Foreword Review — Jan / Feb 1999

Could it be that a mild prank he and a friend pulled years ago is causing all these murders and assassination attempts? That’s the question Matt Kern feels impelled to investigate in this briskly paced thriller.

Kern is a freelance writer whose specialty is medical and scientific articles. Nothing about him-historically or temperamentally-suggests that he is a Sherlock-in-waiting. But when his home is burglarized for no apparent reason, he notices something that makes him wonder if the crime is as random as the police believe. Once having sensed this sinister element, he is off on the chase, even though the pursuit sets off more tremors in his already shaky marriage.

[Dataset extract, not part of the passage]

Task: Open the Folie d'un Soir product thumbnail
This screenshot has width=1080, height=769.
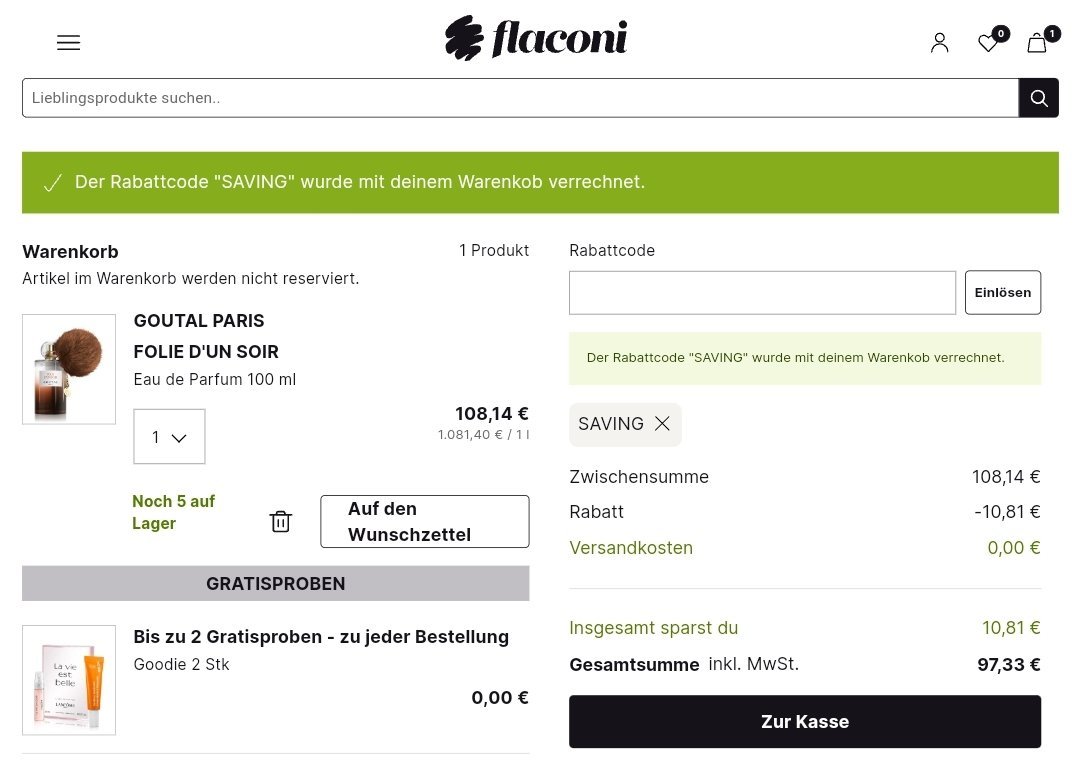Action: coord(69,369)
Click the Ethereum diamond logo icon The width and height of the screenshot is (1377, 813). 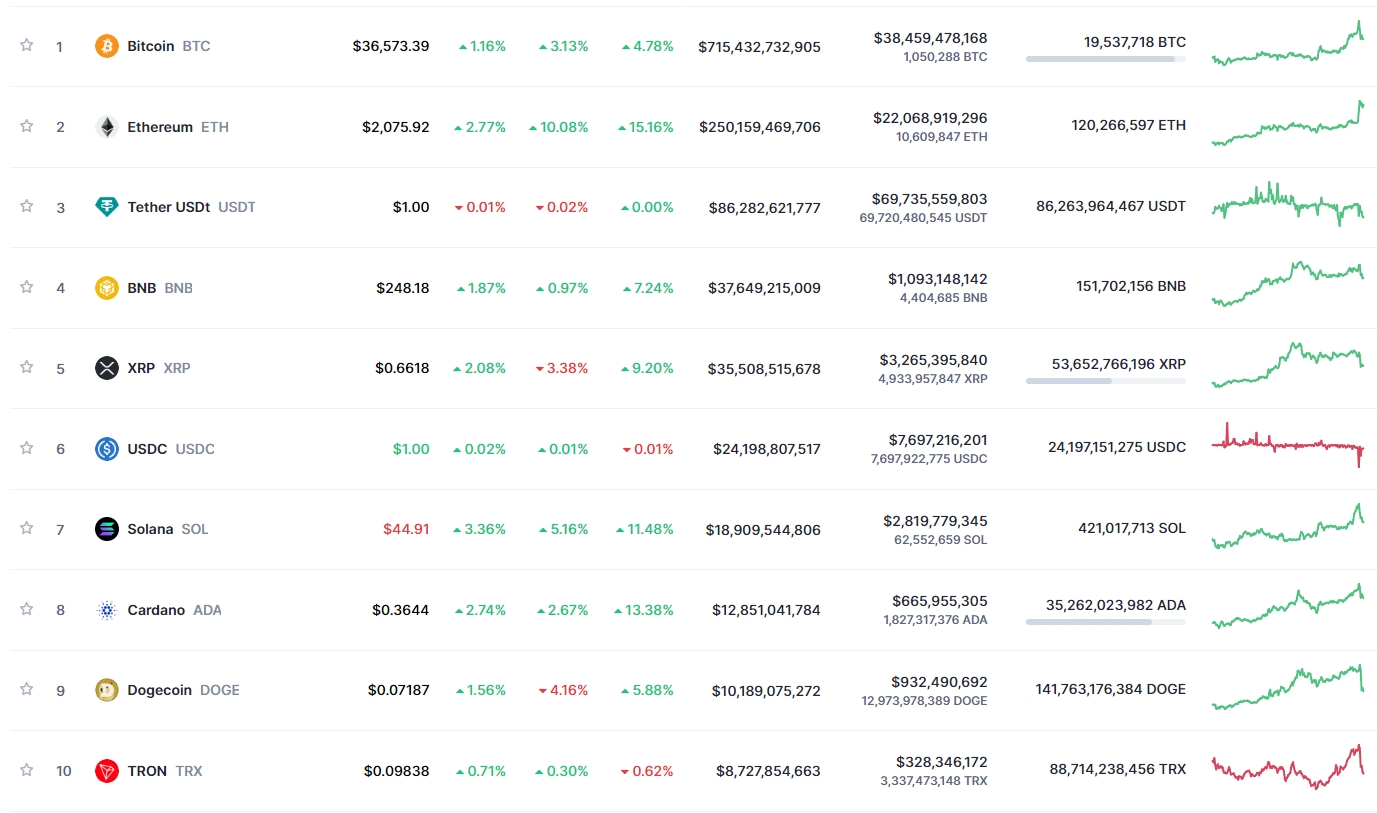[106, 127]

The action takes place in eastern New Jersey and Pennsylvania, primarily along the corridor from New York to Philadelphia. In making his rounds, Kern turns up characters and locales that often are so vivid we regret leaving them behind as the plot moves on.

Throughout much of the story, Kern seems strangely detached, exhibiting neither fear nor bravado. It is only when he makes contact with the elusive and enigmatic Cara-who just might be the killer he’s after-that he becomes fully engaged emotionally. One of the best parts about his dogged sleuthing is its total believability. He delves into the accumulating crimes the way anyone who writes for a living would-poring over phone books and road maps, scrutinizing newspapers, searching through libraries and interviewing dozens of potential sources. He has no buddies on the police force, no network of colorful tipsters and no pivotal strokes of pure luck. He must grub out each detail one by one.

Shubin does a masterful job of making the story just as intriguing as the protagonist who drives it along.